**BRIEF**
Copy each line from the listing below where the word "button" shows up.

**GIVEN ENTRIES**

::::::::::

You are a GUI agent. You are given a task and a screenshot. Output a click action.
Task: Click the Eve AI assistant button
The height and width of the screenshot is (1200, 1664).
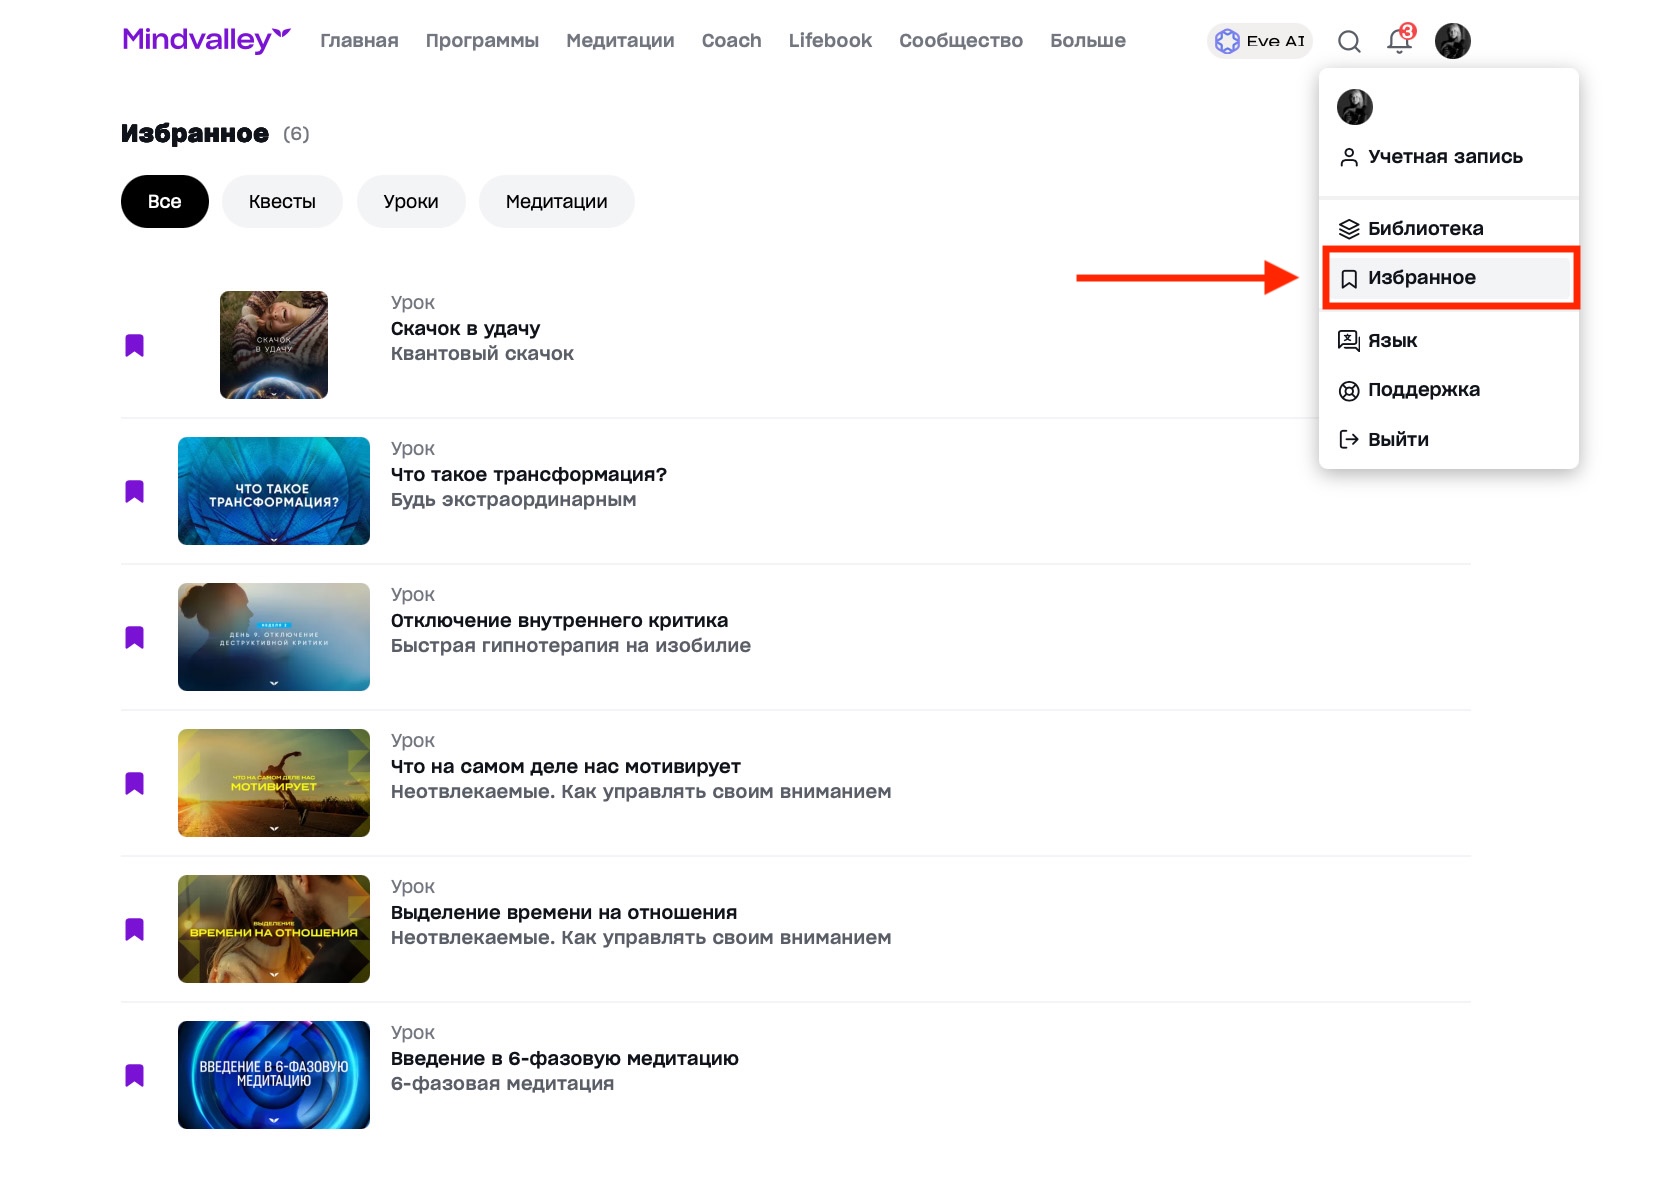[1260, 41]
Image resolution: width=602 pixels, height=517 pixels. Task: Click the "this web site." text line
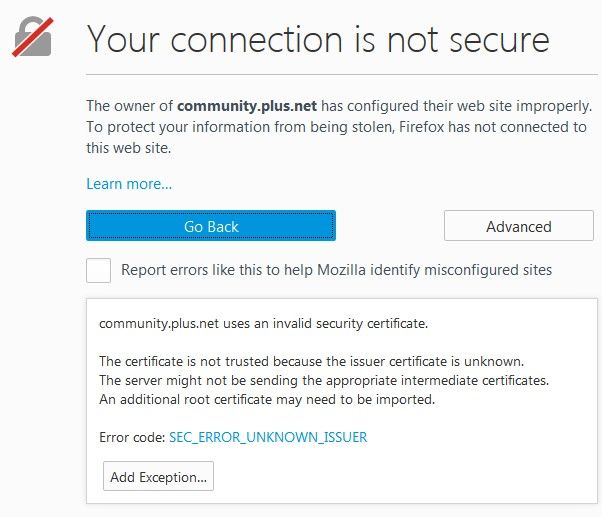[x=126, y=148]
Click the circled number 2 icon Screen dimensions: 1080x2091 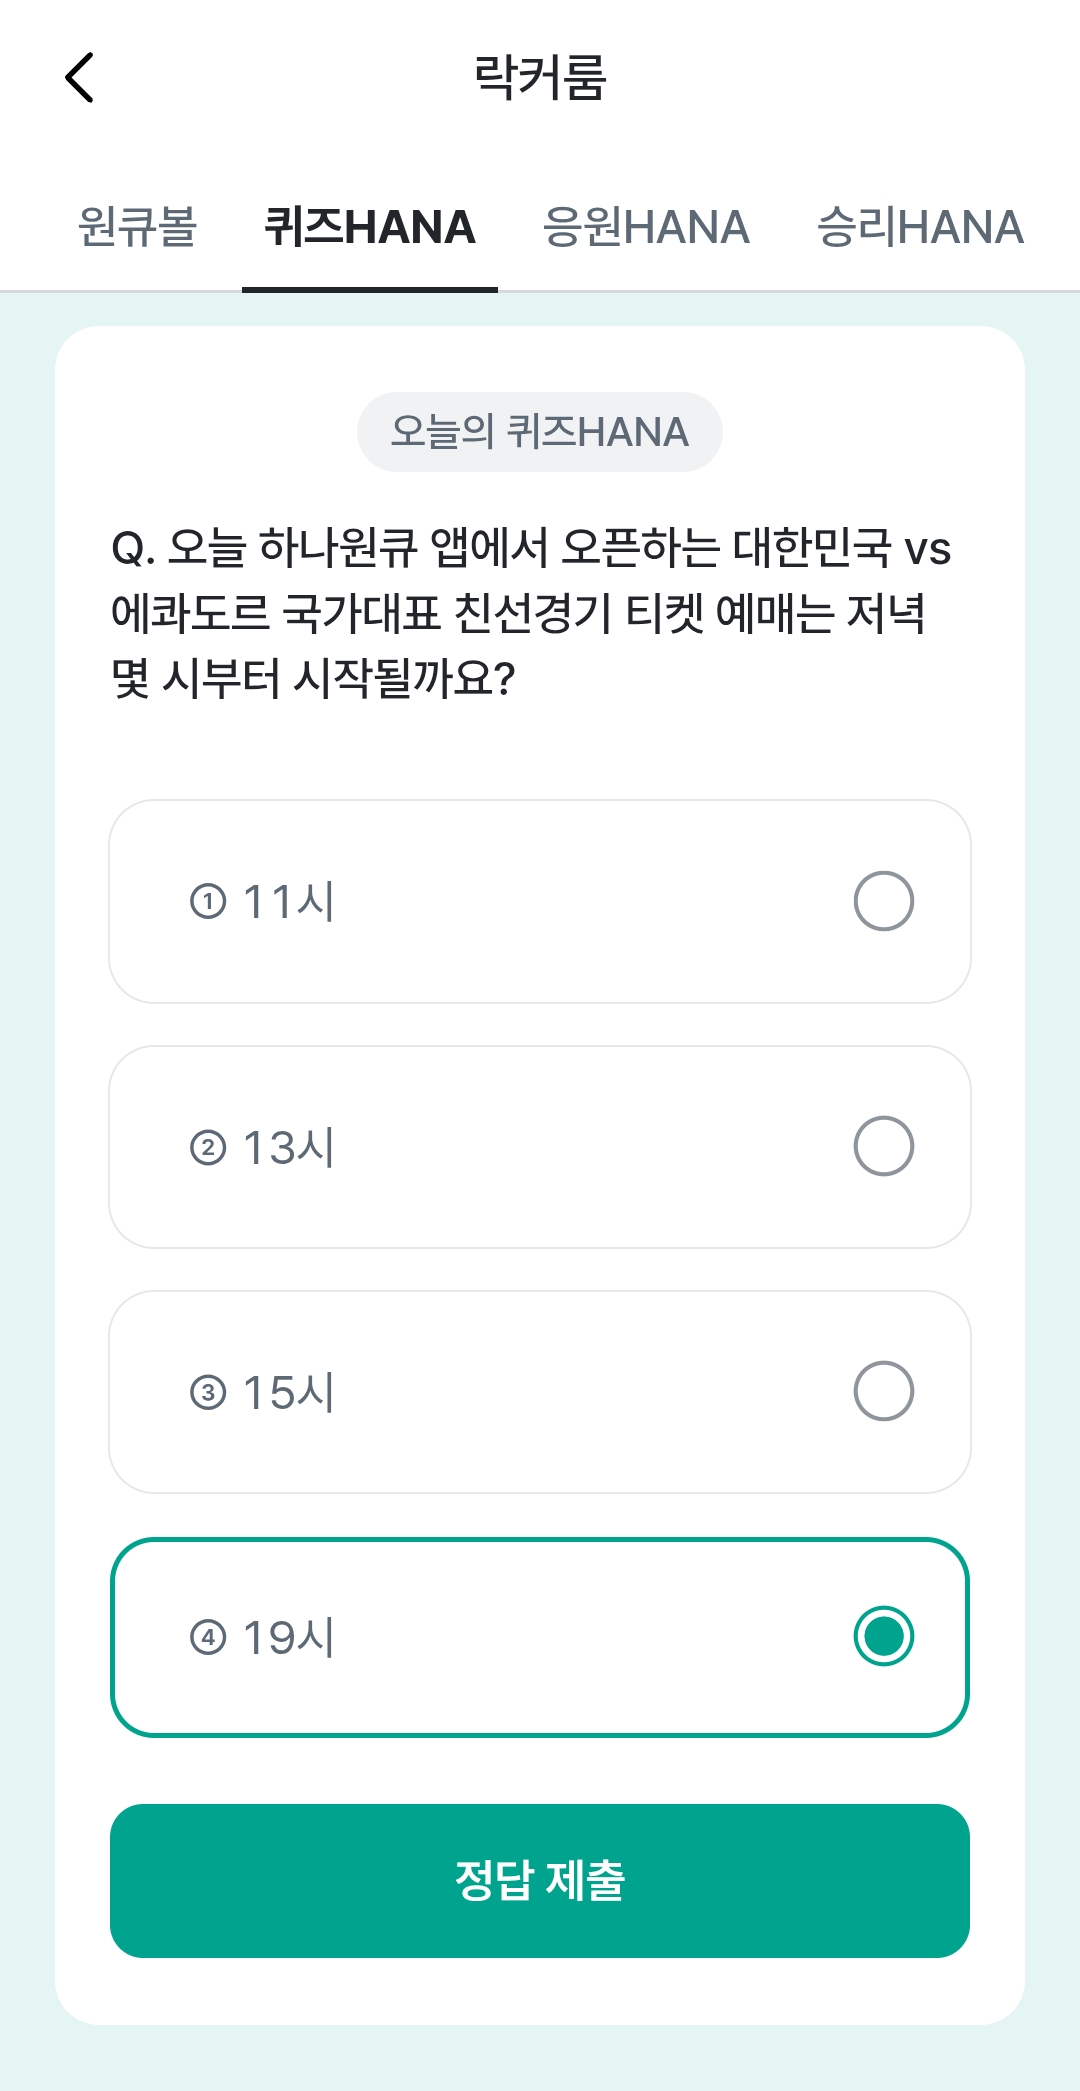[208, 1147]
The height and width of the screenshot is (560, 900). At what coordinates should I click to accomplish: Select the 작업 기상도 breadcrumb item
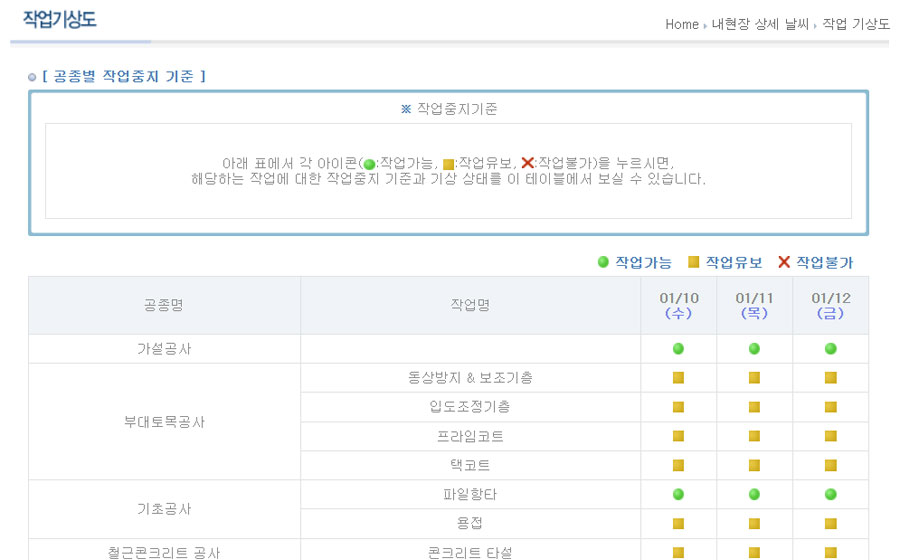[x=855, y=24]
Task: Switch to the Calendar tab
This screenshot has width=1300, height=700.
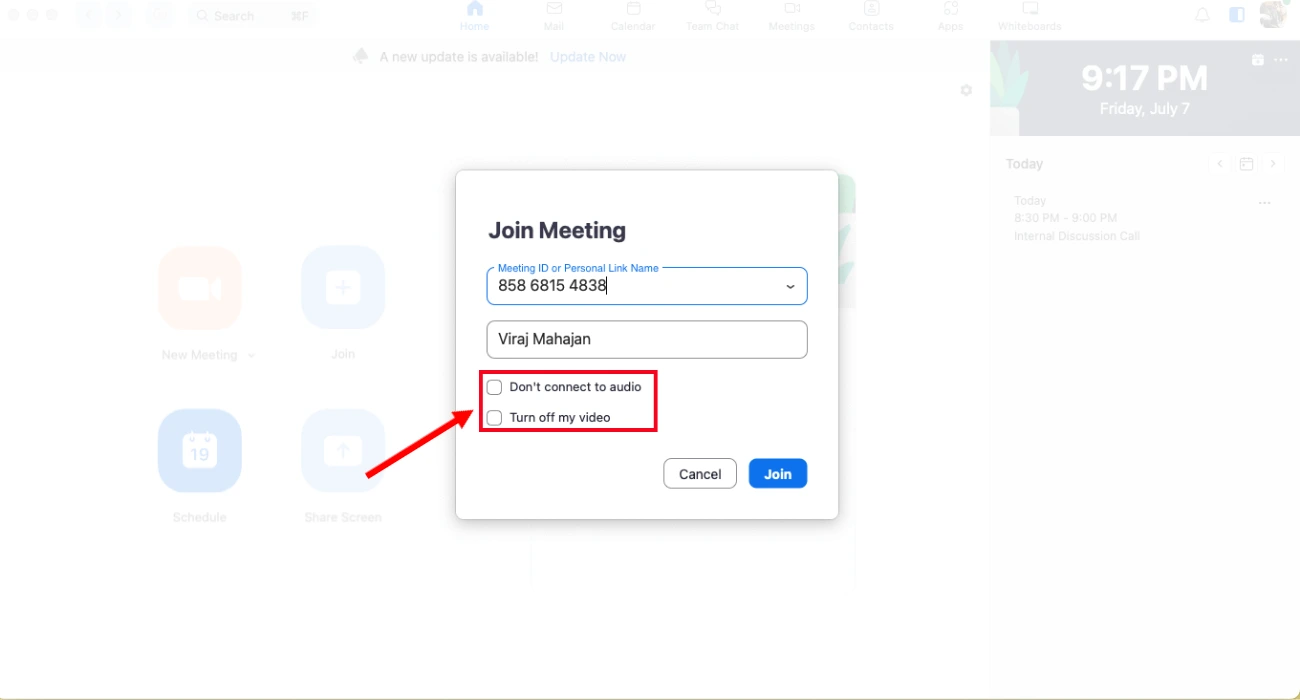Action: click(x=633, y=15)
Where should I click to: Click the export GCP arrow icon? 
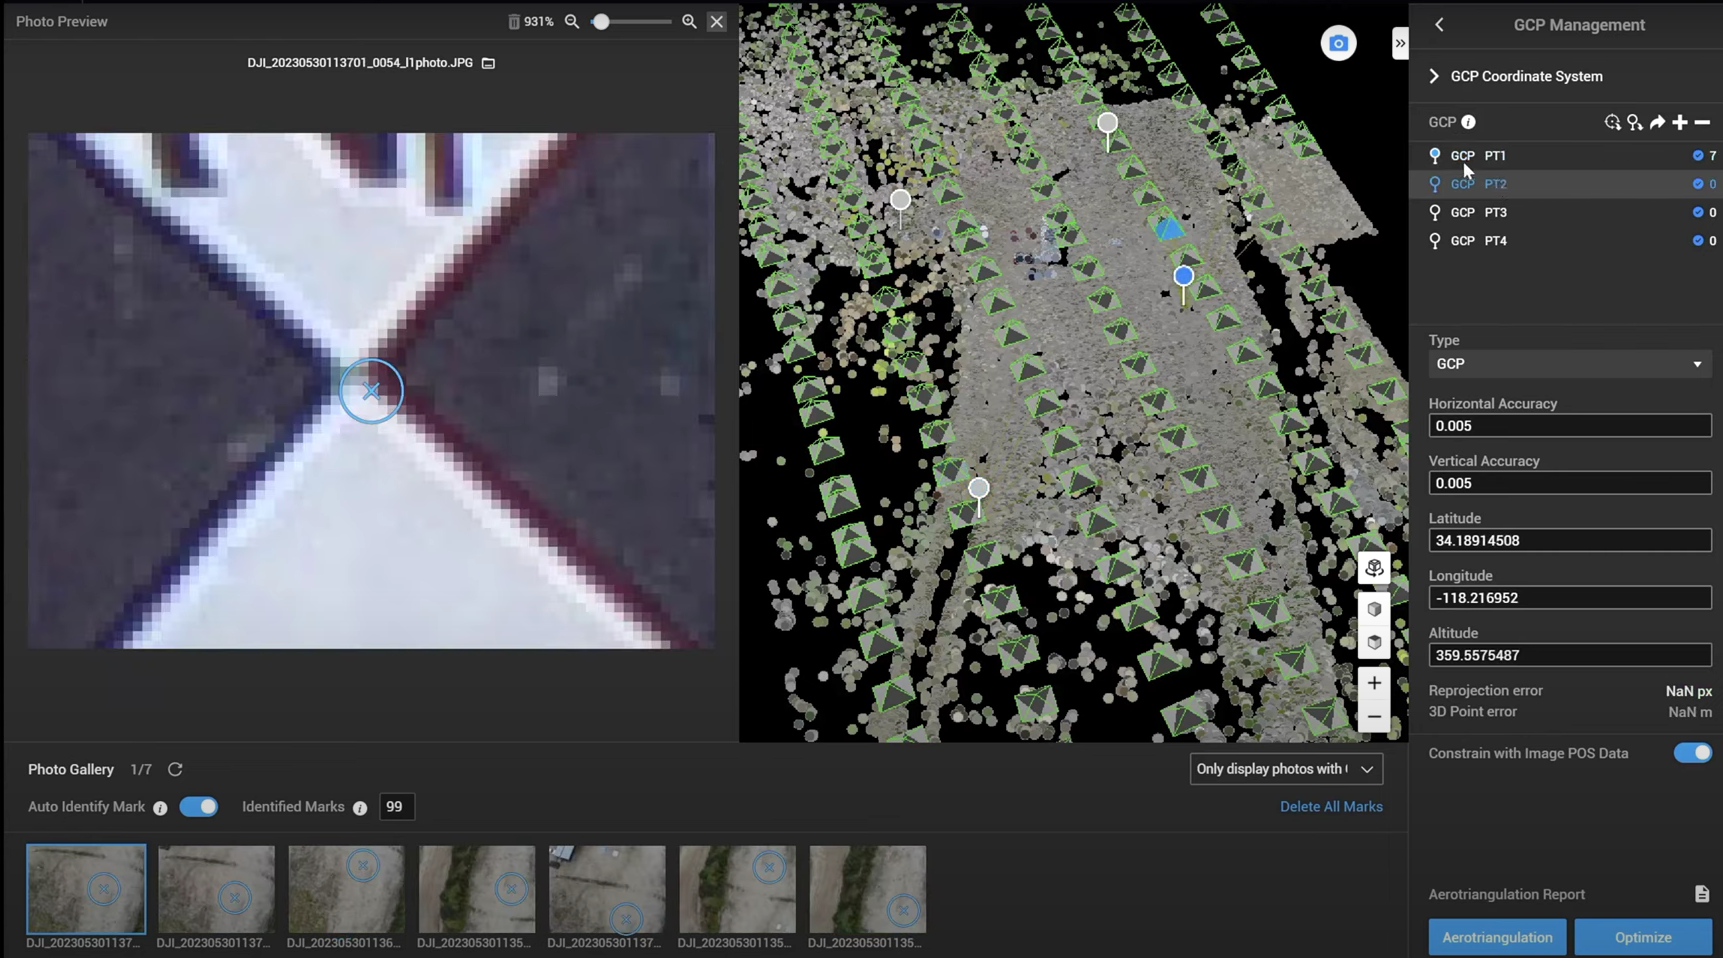(x=1657, y=122)
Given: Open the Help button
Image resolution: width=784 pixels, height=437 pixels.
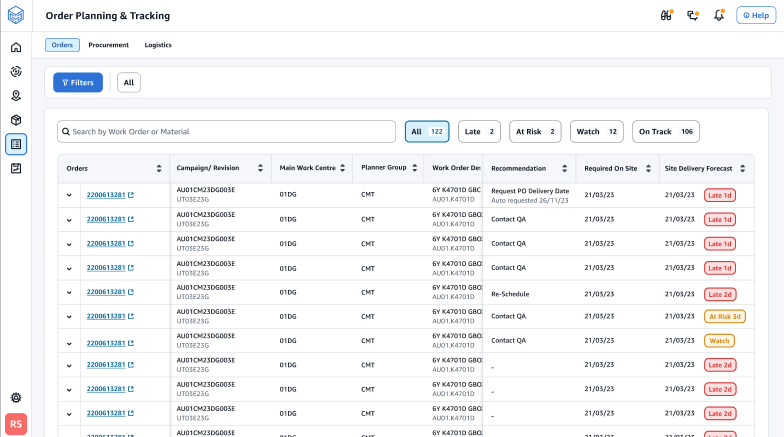Looking at the screenshot, I should pos(755,15).
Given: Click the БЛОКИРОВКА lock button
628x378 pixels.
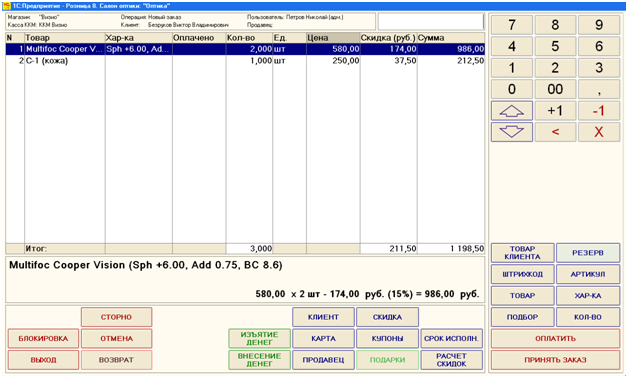Looking at the screenshot, I should coord(43,339).
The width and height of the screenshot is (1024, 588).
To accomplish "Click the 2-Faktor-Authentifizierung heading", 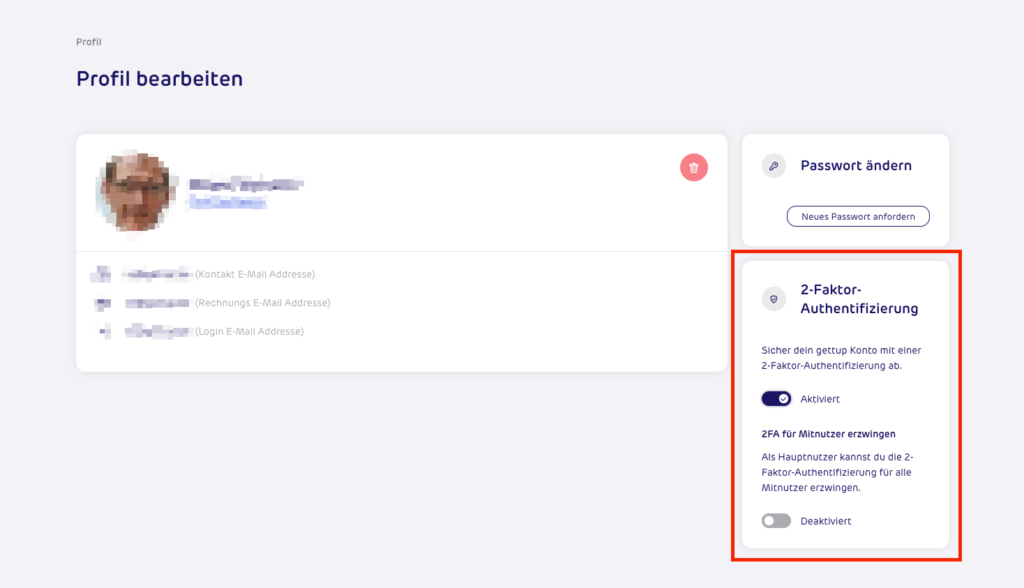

::::::::::

**RESPONSE BELOW**
Task: Click the Eve AI assistant button
Given: Open the Help button
Given: Click the БЛОКИРОВКА lock button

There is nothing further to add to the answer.